● **STUDY MATERIAL**:

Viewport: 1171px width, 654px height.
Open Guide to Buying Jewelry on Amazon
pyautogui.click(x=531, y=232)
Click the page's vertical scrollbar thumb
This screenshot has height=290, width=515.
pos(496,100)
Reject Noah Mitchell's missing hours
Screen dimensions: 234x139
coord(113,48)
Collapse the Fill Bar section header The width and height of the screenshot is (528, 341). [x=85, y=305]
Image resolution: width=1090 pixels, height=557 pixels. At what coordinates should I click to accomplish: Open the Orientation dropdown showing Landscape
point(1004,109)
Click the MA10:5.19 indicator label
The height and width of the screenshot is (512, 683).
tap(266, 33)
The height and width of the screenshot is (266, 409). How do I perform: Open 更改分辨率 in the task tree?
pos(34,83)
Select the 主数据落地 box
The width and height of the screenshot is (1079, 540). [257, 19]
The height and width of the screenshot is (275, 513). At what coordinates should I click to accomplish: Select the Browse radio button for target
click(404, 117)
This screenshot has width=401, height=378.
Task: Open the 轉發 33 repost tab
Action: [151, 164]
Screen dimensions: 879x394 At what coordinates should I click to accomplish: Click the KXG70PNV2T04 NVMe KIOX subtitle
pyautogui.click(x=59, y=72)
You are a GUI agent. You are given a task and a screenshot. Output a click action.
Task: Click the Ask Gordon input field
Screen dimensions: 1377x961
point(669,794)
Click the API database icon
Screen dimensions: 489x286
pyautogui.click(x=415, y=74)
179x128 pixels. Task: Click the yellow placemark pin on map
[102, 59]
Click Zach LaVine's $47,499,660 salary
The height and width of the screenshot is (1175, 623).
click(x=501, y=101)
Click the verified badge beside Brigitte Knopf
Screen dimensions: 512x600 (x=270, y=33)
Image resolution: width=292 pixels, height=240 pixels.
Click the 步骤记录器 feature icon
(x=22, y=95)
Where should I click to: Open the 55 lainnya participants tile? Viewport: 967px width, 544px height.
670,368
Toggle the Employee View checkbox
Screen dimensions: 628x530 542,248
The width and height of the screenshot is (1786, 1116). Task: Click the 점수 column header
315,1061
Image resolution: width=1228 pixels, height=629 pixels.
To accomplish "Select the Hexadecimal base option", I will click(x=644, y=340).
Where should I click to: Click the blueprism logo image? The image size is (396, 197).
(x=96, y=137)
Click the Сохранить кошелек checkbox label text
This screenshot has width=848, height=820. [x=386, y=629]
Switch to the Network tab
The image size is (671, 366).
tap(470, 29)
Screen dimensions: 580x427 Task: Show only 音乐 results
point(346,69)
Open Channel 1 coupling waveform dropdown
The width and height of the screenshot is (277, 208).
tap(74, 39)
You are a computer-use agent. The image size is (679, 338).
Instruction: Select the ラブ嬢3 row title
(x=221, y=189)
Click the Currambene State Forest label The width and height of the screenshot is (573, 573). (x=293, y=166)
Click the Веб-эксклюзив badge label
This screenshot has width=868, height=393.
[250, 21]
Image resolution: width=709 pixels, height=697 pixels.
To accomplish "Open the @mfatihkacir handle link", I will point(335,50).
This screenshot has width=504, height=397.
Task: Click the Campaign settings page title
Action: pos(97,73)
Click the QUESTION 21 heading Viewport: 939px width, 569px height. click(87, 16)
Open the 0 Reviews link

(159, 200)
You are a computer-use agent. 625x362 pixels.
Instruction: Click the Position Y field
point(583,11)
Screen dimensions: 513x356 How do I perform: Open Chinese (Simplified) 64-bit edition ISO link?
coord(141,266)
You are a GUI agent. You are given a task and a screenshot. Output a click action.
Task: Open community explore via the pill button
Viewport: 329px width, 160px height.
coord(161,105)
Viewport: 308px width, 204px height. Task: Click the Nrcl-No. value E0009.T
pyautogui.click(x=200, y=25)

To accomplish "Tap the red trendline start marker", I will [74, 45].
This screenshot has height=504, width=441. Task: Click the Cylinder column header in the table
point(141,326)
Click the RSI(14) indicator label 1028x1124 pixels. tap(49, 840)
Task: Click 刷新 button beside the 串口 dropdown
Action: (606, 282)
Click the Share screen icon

● **TASK GOAL**: Transcribe all entries exactly as they are given.

● **PROBLEM SOLUTION**:
Viewport: 1171px width, 654px height.
Open Guide to Buying Jewelry on Amazon
pyautogui.click(x=531, y=232)
Click the page's vertical scrollbar thumb
This screenshot has height=290, width=515.
pos(496,100)
Reject Noah Mitchell's missing hours
Screen dimensions: 234x139
coord(113,48)
Collapse the Fill Bar section header The width and height of the screenshot is (528, 341). [x=85, y=305]
Image resolution: width=1090 pixels, height=557 pixels. At what coordinates should I click to accomplish: Open the Orientation dropdown showing Landscape
point(1004,109)
Click the MA10:5.19 indicator label
The height and width of the screenshot is (512, 683).
tap(266, 33)
The height and width of the screenshot is (266, 409). How do I perform: Open 更改分辨率 in the task tree?
pos(34,83)
Select the 主数据落地 box
The width and height of the screenshot is (1079, 540). [257, 19]
The height and width of the screenshot is (275, 513). At what coordinates should I click to accomplish: Select the Browse radio button for target
click(404, 117)
This screenshot has width=401, height=378.
Task: Open the 轉發 33 repost tab
Action: [151, 164]
Screen dimensions: 879x394 At what coordinates should I click to accomplish: Click the KXG70PNV2T04 NVMe KIOX subtitle
pyautogui.click(x=59, y=72)
You are a GUI agent. You are given a task and a screenshot. Output a click action.
Task: Click the Ask Gordon input field
Screen dimensions: 1377x961
point(669,794)
Click the API database icon
Screen dimensions: 489x286
pyautogui.click(x=415, y=74)
179x128 pixels. Task: Click the yellow placemark pin on map
[102, 59]
Click Zach LaVine's $47,499,660 salary
The height and width of the screenshot is (1175, 623).
click(x=501, y=101)
Click the verified badge beside Brigitte Knopf
Screen dimensions: 512x600 (x=270, y=33)
Image resolution: width=292 pixels, height=240 pixels.
Click the 步骤记录器 feature icon
(x=22, y=95)
Where should I click to: Open the 55 lainnya participants tile? Viewport: 967px width, 544px height.
670,368
Toggle the Employee View checkbox
Screen dimensions: 628x530 542,248
The width and height of the screenshot is (1786, 1116). Task: Click the 점수 column header
315,1061
Image resolution: width=1228 pixels, height=629 pixels.
To accomplish "Select the Hexadecimal base option", I will click(x=644, y=340).
Where should I click to: Click the blueprism logo image? The image size is (396, 197).
(x=96, y=137)
Click the Сохранить кошелек checkbox label text
This screenshot has width=848, height=820. [x=386, y=629]
Switch to the Network tab
The image size is (671, 366).
tap(470, 29)
Screen dimensions: 580x427 Task: Show only 音乐 results
point(346,69)
Open Channel 1 coupling waveform dropdown
The width and height of the screenshot is (277, 208).
tap(74, 39)
You are a computer-use agent. The image size is (679, 338).
Instruction: Select the ラブ嬢3 row title
(x=221, y=189)
Click the Currambene State Forest label The width and height of the screenshot is (573, 573). (x=293, y=166)
Click the Веб-эксклюзив badge label
This screenshot has width=868, height=393.
[250, 21]
Image resolution: width=709 pixels, height=697 pixels.
To accomplish "Open the @mfatihkacir handle link", I will point(335,50).
This screenshot has width=504, height=397.
Task: Click the Campaign settings page title
Action: pos(97,73)
Click the QUESTION 21 heading Viewport: 939px width, 569px height. click(87, 16)
Open the 0 Reviews link

(159, 200)
You are a computer-use agent. 625x362 pixels.
Instruction: Click the Position Y field
point(583,11)
Screen dimensions: 513x356 How do I perform: Open Chinese (Simplified) 64-bit edition ISO link?
coord(141,266)
You are a GUI agent. You are given a task and a screenshot. Output a click action.
Task: Open community explore via the pill button
Viewport: 329px width, 160px height.
coord(161,105)
Viewport: 308px width, 204px height. Task: Click the Nrcl-No. value E0009.T
pyautogui.click(x=200, y=25)

To accomplish "Tap the red trendline start marker", I will [74, 45].
This screenshot has height=504, width=441. Task: Click the Cylinder column header in the table
point(141,326)
Click the RSI(14) indicator label 1028x1124 pixels. tap(49, 840)
Task: Click 刷新 button beside the 串口 dropdown
Action: (606, 282)
Click the Share screen icon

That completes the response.